Mirko Stefani (born 25 January 1984) is an Italian football coach and former player who played as a defender.

Stefani has played once in Serie A and over 100 matches in Serie C2.

He is currently in charge as head coach of  club Pordenone.

Playing career

Early career
Born in Borgo Valsugana, Trentino, Stefani started his professional career with A.C. Milan of Lombardy, at first as a midfielder. He played his first and only match for A.C. Milan first team on 24 May 2003, the last Serie A match of the season and the match before 2003 UEFA Champions League Final and 2003 Coppa Italia Final. He was substituted at halftime with Mattia Dal Bello, Milan already losing 1–3 at that time.
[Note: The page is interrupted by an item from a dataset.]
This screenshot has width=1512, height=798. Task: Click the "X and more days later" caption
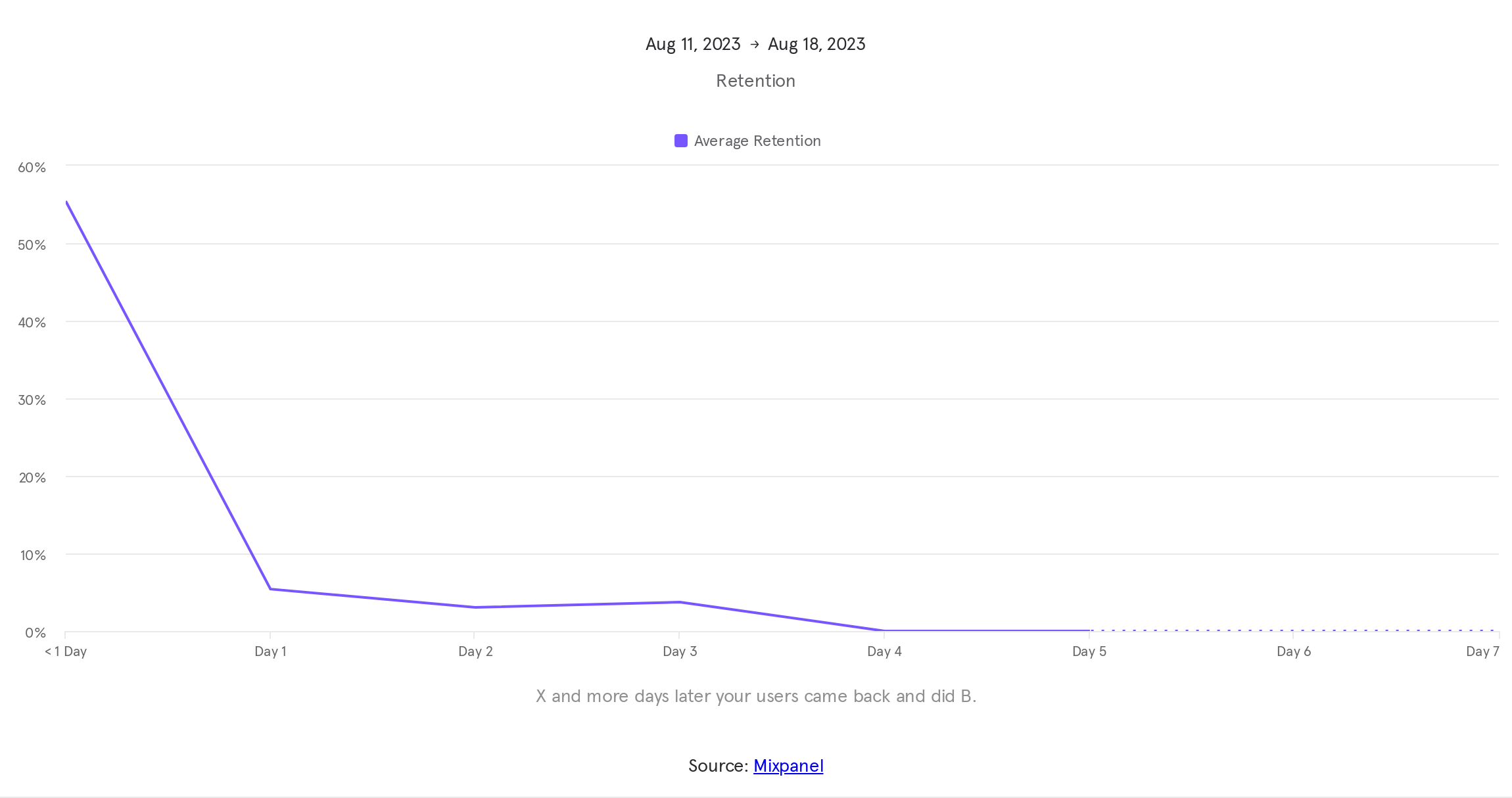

In summer 2003, he was included in a 6-men swap deal with Parma—Stefani along with Marco Donadel and Davide Favaro, exchanged with Luca Ferretti, Roberto Massaro and Filippo Porcari.

He was immediately loaned to Prato of Serie C1. Although Stefani returned to Parma in January 2004, he did not play any match. In June 2004 Parma bought Favaro and Stefani outright; Milan bought back Donadel, bought Ferretti and Porcari outright; Massaro deal was renewed.

Stefani left for Bellaria Igea Marina of Serie C2 in 2004–05 season, where he played as a regular starter.

Reggiana
Reggiana signed him in a co-ownership deal in 2005. Stefani played 3 out of 4 promotion playoffs in summer 2007. Although Reggiana failed to win, the club bought all remain registration rights from Parma, along with Marco Fanna.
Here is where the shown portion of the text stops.